## Exercices à traiter
A) D'après le texte cité, jusqu'à quelle date les négociations sur l'ACTA se poursuivront-elles à Mexico ?
B) Relevez tous les domaines que concerne l'ACTA selon la définition qu'en donne le texte cité.

A Mexico, des négociateurs non-élus vont décider du futur de l’Internet pour obéir aux industries de la musique et du cinéma

L'intérieur de la prison Presidio Modelo, à  Cuba, construite sur le modèle du panoptique de Michel Foucault. Photo I. Friman.

Panoptique. L’intérieur de la prison Presidio Modelo, à  Cuba. Photo I. Friman. 

Les négociations sur l’Accord Commercial Anti-Contrefaçon (ACTA) commencent ce 26 janvier à  Mexico et se poursuivront jusqu’au 29 janvier 2010. Le but de cet accord est de contrôler Internet, tout en évitant soigneusement les processus démocratiques. L’accord est tant liberticide qu’il est négocié dans la plus grande discrétion. Étonnament, seuls les médias helvétiques omettent d’informer sur les dangers de la proposition de traité.

Des restrictions aux droits et libertés fondamentaux peuvent-elles être imposées par des acteurs privés ?

L’ACTA est une proposition de traité international multilatéral concernant les droits de propriété intellectuelle, la lutte contre les produits contrefaisants et les échanges illicites de fichiers sans autorisation des ayants-droit.

## Lignes de données
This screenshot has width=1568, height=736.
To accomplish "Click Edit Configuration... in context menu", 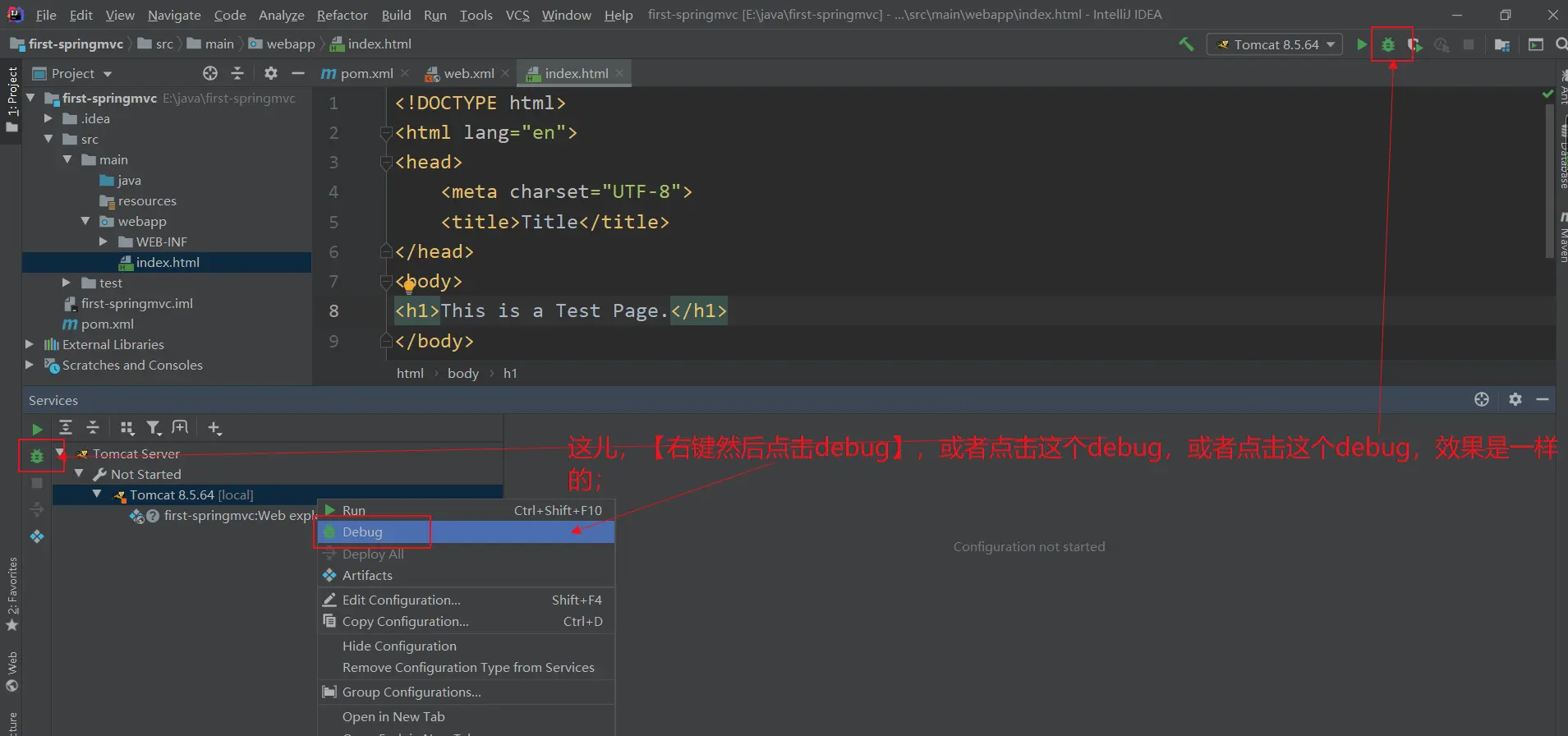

## Corrigé des exercices
A) Jusqu'au 29 janvier 2010.

B)
- Les droits de propriété intellectuelle
- La lutte contre les produits contrefaisants
- Les échanges illicites de fichiers sans autorisation des ayants-droit